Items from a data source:
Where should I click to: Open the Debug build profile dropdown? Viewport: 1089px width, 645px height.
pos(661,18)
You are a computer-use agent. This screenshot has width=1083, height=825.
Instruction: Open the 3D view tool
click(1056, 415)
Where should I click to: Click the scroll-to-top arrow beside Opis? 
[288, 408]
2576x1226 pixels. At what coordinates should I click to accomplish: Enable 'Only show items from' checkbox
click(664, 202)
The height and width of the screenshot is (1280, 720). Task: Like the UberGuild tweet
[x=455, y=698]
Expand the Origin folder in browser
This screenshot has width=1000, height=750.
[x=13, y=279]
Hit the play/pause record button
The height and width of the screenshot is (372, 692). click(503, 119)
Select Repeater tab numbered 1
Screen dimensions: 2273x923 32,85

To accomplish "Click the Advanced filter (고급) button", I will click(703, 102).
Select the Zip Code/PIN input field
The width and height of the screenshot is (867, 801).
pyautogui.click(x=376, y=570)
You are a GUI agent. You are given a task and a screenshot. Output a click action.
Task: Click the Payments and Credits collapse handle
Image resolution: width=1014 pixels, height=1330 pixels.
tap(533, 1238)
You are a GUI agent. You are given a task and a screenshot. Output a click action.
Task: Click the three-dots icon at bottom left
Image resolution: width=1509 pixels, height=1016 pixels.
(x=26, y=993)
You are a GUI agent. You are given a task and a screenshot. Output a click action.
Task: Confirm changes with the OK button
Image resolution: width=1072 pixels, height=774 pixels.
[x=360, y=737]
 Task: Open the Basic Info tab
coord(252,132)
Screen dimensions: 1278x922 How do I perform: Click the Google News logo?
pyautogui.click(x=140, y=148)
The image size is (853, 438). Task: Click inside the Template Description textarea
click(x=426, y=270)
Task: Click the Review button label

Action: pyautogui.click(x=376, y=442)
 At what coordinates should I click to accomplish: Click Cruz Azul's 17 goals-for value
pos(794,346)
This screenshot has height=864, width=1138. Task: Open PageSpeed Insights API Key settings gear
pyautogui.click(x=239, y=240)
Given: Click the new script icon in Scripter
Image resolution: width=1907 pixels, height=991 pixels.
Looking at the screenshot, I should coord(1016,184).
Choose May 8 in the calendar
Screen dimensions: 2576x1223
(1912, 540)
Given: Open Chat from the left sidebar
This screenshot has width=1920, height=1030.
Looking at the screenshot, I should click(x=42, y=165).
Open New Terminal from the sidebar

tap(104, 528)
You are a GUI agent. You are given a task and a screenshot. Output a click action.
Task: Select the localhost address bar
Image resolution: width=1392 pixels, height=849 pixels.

- Instructions to follow
Repeat each record word for word.

- Solution
Where should I click to: Open the Debug build profile dropdown? Viewport: 1089px width, 645px height.
pos(661,18)
You are a computer-use agent. This screenshot has width=1083, height=825.
Instruction: Open the 3D view tool
click(1056, 415)
Where should I click to: Click the scroll-to-top arrow beside Opis? 
[288, 408]
2576x1226 pixels. At what coordinates should I click to accomplish: Enable 'Only show items from' checkbox
click(664, 202)
The height and width of the screenshot is (1280, 720). Task: Like the UberGuild tweet
[x=455, y=698]
Expand the Origin folder in browser
This screenshot has width=1000, height=750.
[x=13, y=279]
Hit the play/pause record button
The height and width of the screenshot is (372, 692). click(503, 119)
Select Repeater tab numbered 1
Screen dimensions: 2273x923 32,85

To accomplish "Click the Advanced filter (고급) button", I will click(703, 102).
Select the Zip Code/PIN input field
The width and height of the screenshot is (867, 801).
pyautogui.click(x=376, y=570)
You are a GUI agent. You are given a task and a screenshot. Output a click action.
Task: Click the Payments and Credits collapse handle
Image resolution: width=1014 pixels, height=1330 pixels.
tap(533, 1238)
You are a GUI agent. You are given a task and a screenshot. Output a click action.
Task: Click the three-dots icon at bottom left
Image resolution: width=1509 pixels, height=1016 pixels.
(x=26, y=993)
You are a GUI agent. You are given a task and a screenshot. Output a click action.
Task: Confirm changes with the OK button
Image resolution: width=1072 pixels, height=774 pixels.
[x=360, y=737]
 Task: Open the Basic Info tab
coord(252,132)
Screen dimensions: 1278x922 How do I perform: Click the Google News logo?
pyautogui.click(x=140, y=148)
The image size is (853, 438). Task: Click inside the Template Description textarea
click(x=426, y=270)
Task: Click the Review button label

Action: pyautogui.click(x=376, y=442)
 At what coordinates should I click to accomplish: Click Cruz Azul's 17 goals-for value
pos(794,346)
This screenshot has height=864, width=1138. Task: Open PageSpeed Insights API Key settings gear
pyautogui.click(x=239, y=240)
Given: Click the new script icon in Scripter
Image resolution: width=1907 pixels, height=991 pixels.
Looking at the screenshot, I should coord(1016,184).
Choose May 8 in the calendar
Screen dimensions: 2576x1223
(1912, 540)
Given: Open Chat from the left sidebar
This screenshot has width=1920, height=1030.
Looking at the screenshot, I should click(x=42, y=165).
Open New Terminal from the sidebar

tap(104, 528)
You are a GUI agent. You are given a task and a screenshot. Output a click action.
Task: Select the localhost address bar
Image resolution: width=1392 pixels, height=849 pixels.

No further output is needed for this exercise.